Now a direct link connected the mastery of Confucian scholarship and the holding of government office, which also meant access to personal wealth and power. Henceforth, young scholars would flock to state and private academies to study Confucianism with the express purpose of passing the exams and acquiring an appointment to government office. This was a uniquely Chinese route to upward mobility.
In theory, the imperial examination system was open to all men—rich and poor, high and low in birth. In practical terms, it was generally true that only upper‐class families could afford to provide their children with an education that would take a decade or two to complete. But there were always the lucky few, who, coming from lowly families, had the talent and opportunity to rise in legendary fashion to the very top. Poor talent could often draw on the wealth of his extended family or of the prosperous local landowners or merchants to pursue an academic and bureaucratic career.
In general, the examination system herded talented and ambitious young men into the bureaucracy in the service of the emperor, and the bulk of the candidates thus recruited would make competent bureaucrats loyal to the emperor. But it had an unintended consequence: A man could fail in the imperial examinations, turn his resentment against the establishment, and join the opposition or even join a rebel force. There would be more than a few such cases.
The “Golden Age” of Classical Chinese Poetry
Early Tang emperors were men full of confidence, which allowed them to view cultural diversity with tolerance. They did not persecute men for what they said or wrote, as did Qin Shihuang in his “literary inquisitions.” Instead, they patronized the arts and encouraged exchanges between Tang China and its neighbors. This social‐political environment ushered in the “Golden Age” of Chinese classical poetry, and produced some of China’s all‐time great poets. Even to this day, ordinary Chinese in their everyday life read and quote their favorite Tang poets.
Imperial examinations required the candidates to write poetry. The belief was that their poetry, as well as their handwriting, not only demonstrated their scholarship but also revealed their personal character. This made poetry writing a required course in one’s education. Soon every educated man could write poetry. And poetry soon took on a wide range of social functions as well: One would write a poem to mark a special occasion (such as a birthday, wedding, or funeral), to communicate with a friend, to seek the audience of an official, to praise the emperor or the gods and spirits, or as a personal pastime. In some cases, an emperor who was a poet himself would influence social taste by raising the social status of literary men.

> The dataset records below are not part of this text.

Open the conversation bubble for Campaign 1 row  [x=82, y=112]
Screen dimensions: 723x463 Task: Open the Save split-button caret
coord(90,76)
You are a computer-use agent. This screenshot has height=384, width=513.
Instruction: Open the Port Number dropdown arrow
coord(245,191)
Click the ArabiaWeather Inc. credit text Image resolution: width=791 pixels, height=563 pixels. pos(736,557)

China’s three all‐time best‐loved poets appeared in the Tang Dynasty.
Li Bai (701–762) was inspired by Daoism. His poems are free in spirit and dazzlingly colorful and flamboyant. They display a strong sense of individual autonomy expressed in a romantic style that is rich in imagery and imagination. He socialized with people of outstanding talent and status, but never rose in social status because of his idiosyncrasies. He refused to conform to norms of social behavior and indulged in long and heavy bouts of drinking. He is known as the “Poet Immortal.”

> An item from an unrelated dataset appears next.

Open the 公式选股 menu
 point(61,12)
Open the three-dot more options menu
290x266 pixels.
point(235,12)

Du Fu (712–770), unlike the free‐spirited Li Bai, was imbued in the Confucian teachings of loyalty to the emperor and compassion for the common people. That made him self‐effacing. Most of his poems came at a time when Tang China was falling from the “Golden Age” and into a stage of decline and disintegration. The tensions between his lofty Confucian idealism and the abysmal reality before his eyes define the somber and heavy tone of his poetry. His poems conform impeccably to the strictest formal requirements of classical poetry. His great poetry never brought him worldly gain, and he spent his whole life as a petty government official. He is known as the “Poet Sage.”

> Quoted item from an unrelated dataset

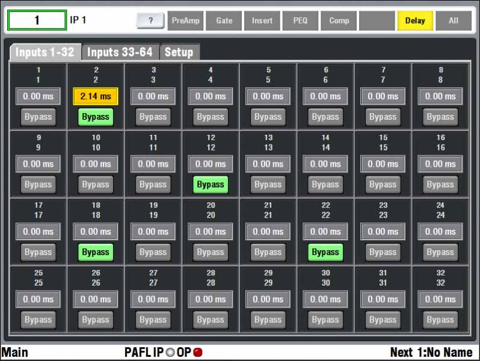Image resolution: width=480 pixels, height=361 pixels.
Task: Turn off Bypass on channel 18
Action: [x=96, y=252]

Bai Juyi (772–846) was an exceptionally successful scholar‐official. Some of his poems, like Du Fu’s, express a deep sympathy for the plight of the common people. But his most memorable works are two romantic ballads: one about the unfulfilled love of an emperor, and the other about the quiet despair of a scholar‐official in exile. He is famed for writing in a colloquial style that is so simple and plain that even an uneducated old woman can appreciate them.
Buddhism
The Tang government practiced religious tolerance. While both Buddhism and Daoism were popular, the royal family increasingly moved from patronizing Buddhism to favoring Daoism, as did the royal family in the early Han Dynasty. Buddhism originated in India and entered China by way of the Silk Road toward the end of the Han Dynasty. The decline of the Han Dynasty discredited Confucianism and created a “belief vacuum,” which was fertile soil for Buddhism to take root in. Buddhist teachings that all people are equal, all people can enter Heaven, and all people should love one another had a strong appeal to people who lived precariously in a war‐ravaged land. Its belief in reincarnation gave hope to the hopeless. Its cosmology, abstract thinking, and emphasis on spirituality provided welcome relief to Han Chinese from their dry and rigid earth‐bound Confucianism. Its rich store of art, literature, and architecture also facilitated its spread. Later, the Kingdom of Northern Wei promoted it vigorously with the express purpose of using it as a tool to shape a national identity distinct from the Confucian culture of the Han Chinese.